The air-travel issue is part of a wider pattern of shortages of even the most basic products in Venezuela, despite its position as one of the top oil producing countries in the world. Frustration with the malfunctioning economy has led to large protests and violent clashes between security forces and opposition groups that have left at least 42 dead so far. Concern that the country is becoming ever more isolated is only adding to the tension.
Libia Muñoz, who owns a business selling silver jewelery, has for weeks been trying to find a flight to get her daughter back from Switzerland.
“We went on the internet, and to ticket agencies,” Muñoz told VICE News. “We couldn’t find anything.”
Venezuelan President Nicolas Maduro has been defiant — at least publicly.
“Anyone who leaves Venezuela in the middle of this economic war won’t return,” he thundered at the inauguration of a new route for the state airline Conviasa in May. “Because Venezuela is respected!”
However, despite Maduro’s imperious warnings, his government has started to give into the airlines’ pressure. Air and water transport minister Hebert García Plaza announced June 6 that the government had so far paid its debt from 2012 and 2013 to six airlines: Tame, Avianca, Tiara Air, Aeromexico, Insel Air, and Aruba Airlines.
But the head of the Venezuela Airlines Association, Humberto Figuera, told VICE News that he expected the government to only offer airlines a portion of what it owes.
“They’re going to pay some airlines 70 percent, others 80 percent, and so on, of what’s due,” Figuera said. “It all depends on which airline, and various factors.”
The government is also asking airlines to help lower prices for Venezuelan flights.

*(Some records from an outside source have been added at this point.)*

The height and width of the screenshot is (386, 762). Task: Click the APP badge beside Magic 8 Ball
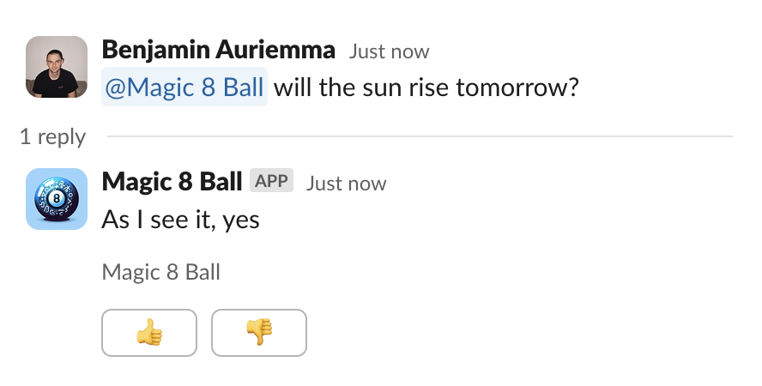pos(271,181)
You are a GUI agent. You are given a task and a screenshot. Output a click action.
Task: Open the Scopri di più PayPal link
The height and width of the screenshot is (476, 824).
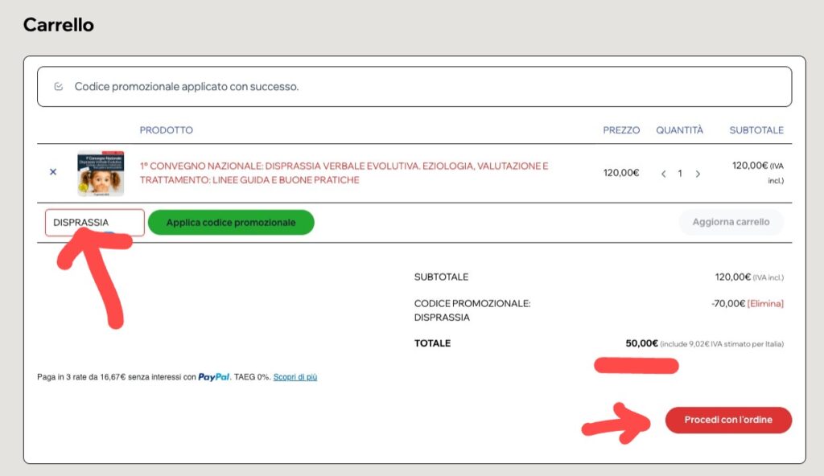point(295,377)
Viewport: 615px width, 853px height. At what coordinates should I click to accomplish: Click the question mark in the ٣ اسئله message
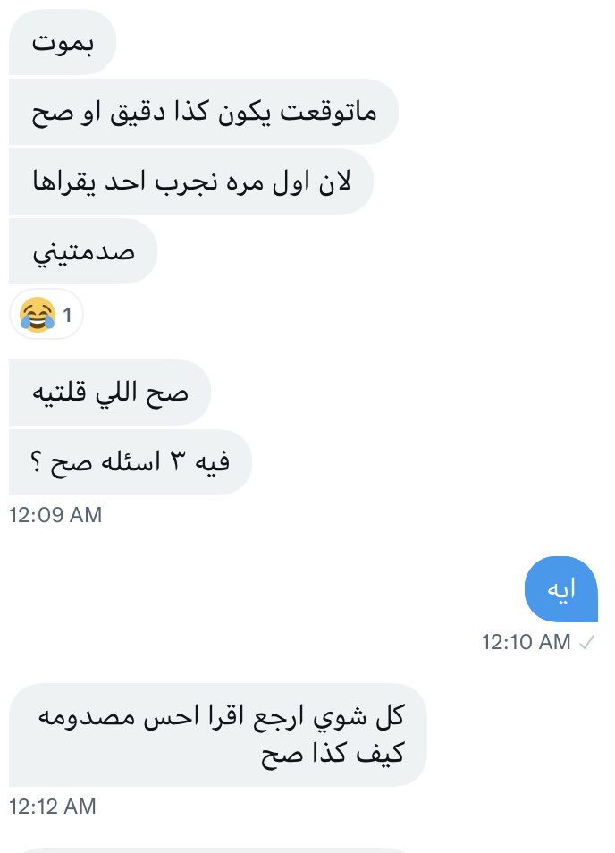point(36,463)
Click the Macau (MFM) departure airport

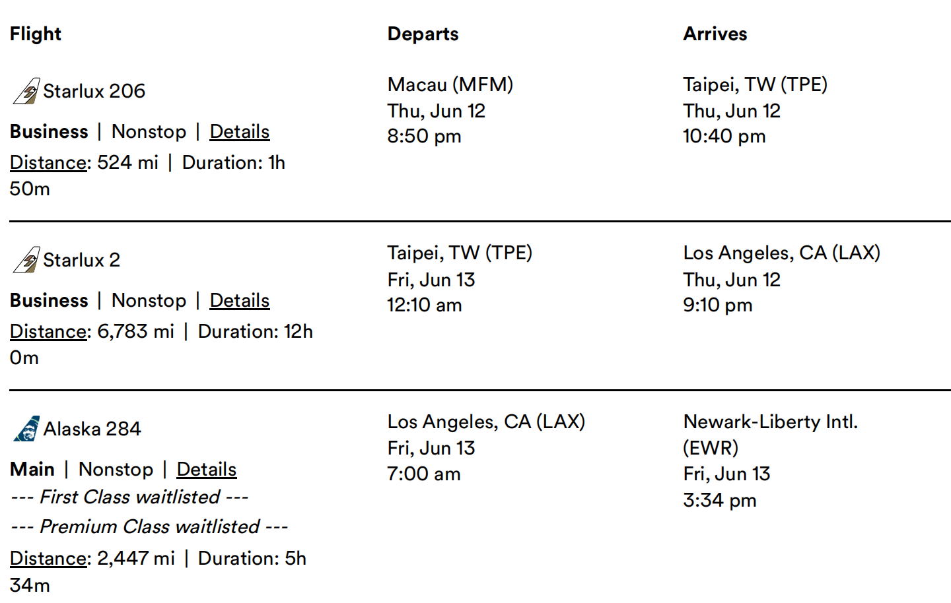click(x=450, y=84)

The majority of the 24 international airlines that fly to Venezuela are still considering the idea.
“At least there is a proposal on the table now, and there wasn’t a month ago,” Figuera said. “I think the airlines will pick the best of some bad options.”
It appears that both sides will have to compromise for regular commercial flights to be resumed in Venezuela, but the government cannot afford the alternative — a country isolated from international air-travel in a globalized world, and another unresolved economic headache for its citizens.